After Hours was a late, so close to making it, cut. It and two other movies were competing for my #14 spot for my, "general, very good, dark comedies that didn't get specifically named otherwise," and it was basically a toss up. Ultimately I went for one of the other two for flimsy reasons.
Now that it looks like the one I did choose probably won't make it, I guess maybe I chose poorly.


I think there's a legitimate question of why didn't I bump something lower for After Hours then? I don't have a good answer beyond, I didn't want to make everything a dark comedy.


I think almost my entire ballot could almost summarized as:
Dark
Acidic
Satire
Horror (generally the most light hearted ones)



I've never seen After Hours. I guess I should?

Arsenic and Old Lace is another all-time favorite. When I was a kid there were two VHS tapes that we could reliably count on to be available to take out of the library down the street, and this was one of them (the other will show up later in the countdown). So I probably watched it at least 10 or 20 times back then, and many times since. Here's my 10/10 review from two years ago (which also reveals the other movie to come...). Arsenic and Old Lace was my #4.

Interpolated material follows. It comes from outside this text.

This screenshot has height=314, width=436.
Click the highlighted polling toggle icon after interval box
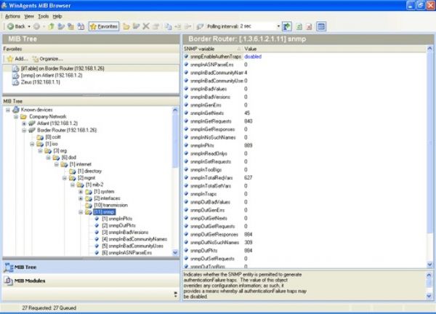click(x=287, y=26)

I've never seen After Hours. I guess I should?

I'm a little surprised by that, and will venture forth an answer to your possibly rhetorical question with a, "yes, probably."



I'm a little surprised by that, and will venture forth an answer to your possibly rhetorical question with a, "yes, probably."
It will go on the list of "movies I haven't seen, probably should see, and may someday get around to" that I keep in my head. Not the safest place, if I'm honest.



It will go on the list of "movies I haven't seen, probably should see, and may someday get around to" that I keep in my head. Not the safest place, if I'm honest.

Midnight Run is on a similar list for me and that sounds about right.

ETA: though Midnight Run is on sale on iTunes right now for $5, so it's going into the library, and at least has that going for it.



somehow, after hours is the first film to appear from my list (#11). haven’t seen it in ages but i adored it when i watched it and would probably rank it as my 4th favorite scorsese.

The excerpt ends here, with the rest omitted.